Friday, September 25, 2009
Dollar hits 7-1/2-month low vs yen
NEW YORK: The dollar fell to a 7-1/2-month low beneath the key 90-yen level on Friday after the G20 pledged to continue emergency stimulus spending until a recovery takes hold, suggesting US interest rates would remain very low. The yen also got a boost after an influential former Japan finance official told Dow Jones Newswires that authorities were not likely to try halting yen gains unless the dollar fell below 85 yen. The dollar fared better against sterling, which fell to multi month lows a day after Bank of England Governor Mervyn King said a weak pound would help exports and the UK economy. But the euro edged higher against the greenback, helped by encouraging data showing that US consumer sentiment hit its highest level this month since January 2008. Stocks and the euro have focused on the improvement we ve seen in consumer confidence, said Kathy Lien, director of FX research at GFT Forex in New York.
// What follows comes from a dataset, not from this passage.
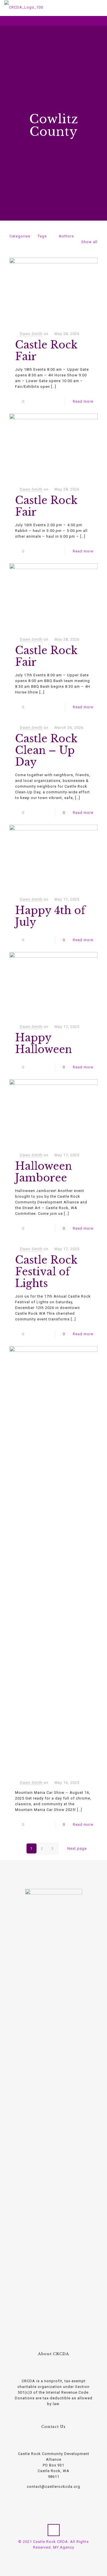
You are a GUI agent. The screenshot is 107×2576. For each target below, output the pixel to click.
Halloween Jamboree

Stocks and currencies such as the euro are seen as reliant on strong global growth and tend to rally on good economic news, while the dollar often gets a bid when data is weak. The dollar was last down 1.6 per cent at 89.85 yen after hitting 89.78 yen earlier, the lowest since February. The euro also fell 0.9 per cent to 132.49 yen. The euro rose 0.3 per cent to $1.4701, boosted after encouraging US consumer sentiment data and a separate report showing new homes sales edged up in the United States in August. The pound fell to $1.5917, its lowest since early June, before edging back to $1.5986, down 0.4 per cent. It sank against the yen, falling as low as around 144.30 yen, its weakest since mid-May.